Ia menambahkan, hasil evaluasi simulasi kali ini akan dilaporkan kepada BNPB dan Pemprov Sumbar termasuk usulan pembangunan shelter baru di daerah-daerah yang belum memiliki tempat perlindungan aman.

Bagi sebagian warga Padang, suara sirene Tsunami kali ini mungkin tidak terlalu penting, bahkan hanya jadi bahan tontonan, namun ini juga menjadi ironi kota rawan bencana, Kesiapsiagaan masih jauh dari harapan.

Namun bagi pemerintah, justru di situlah pentingnya latihan. “Kita ingin masyarakat terbiasa, bukan panik. Tapi terbiasa bukan berarti abai,” kata Fadly.

Ia berharap, simulasi tidak hanya menjadi agenda tahunan, tetapi bagian dari rutinitas edukatif.

Setidaknya, menurutnya, simulasi seperti ini harus digelar setahun sekali di seluruh kawasan pesisir, dan idealnya sebulan sekali di titik-titik rawan.

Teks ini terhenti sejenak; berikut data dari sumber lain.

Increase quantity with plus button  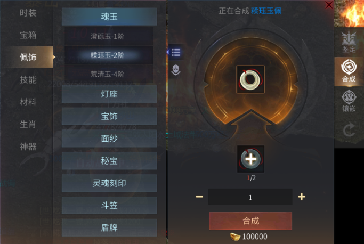[x=302, y=197]
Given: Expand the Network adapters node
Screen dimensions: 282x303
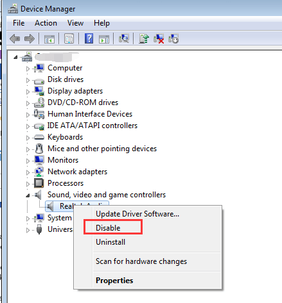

Keterlibatan masyarakat masih menjadi tantangan terbesar. “Kita butuh partisipasi warga. Pemerintah bisa siapkan peta, shelter, dan sirene. Tapi tanpa kesadaran kolektif, semua itu tidak cukup,” ujar Fadly.

Jika Tsunami Itu Nyata

Kota Padang berada di depan zona subduksi Mentawai–Siberut, wilayah yang secara ilmiah berpotensi melahirkan gempa besar dengan magnitudo di atas 8 dan tsunami setinggi 5–8 meter. Menurut kajian BMKG, waktu tiba gelombang ke darat diperkirakan hanya 20–30 menit setelah gempa utama.

Dalam skenario seperti itu, setiap detik bagi tebasan pedang malaikat maut. Setiap desaubkesadaran akan menyelamatkan banyak nyawa, dan Masa Depan. (**).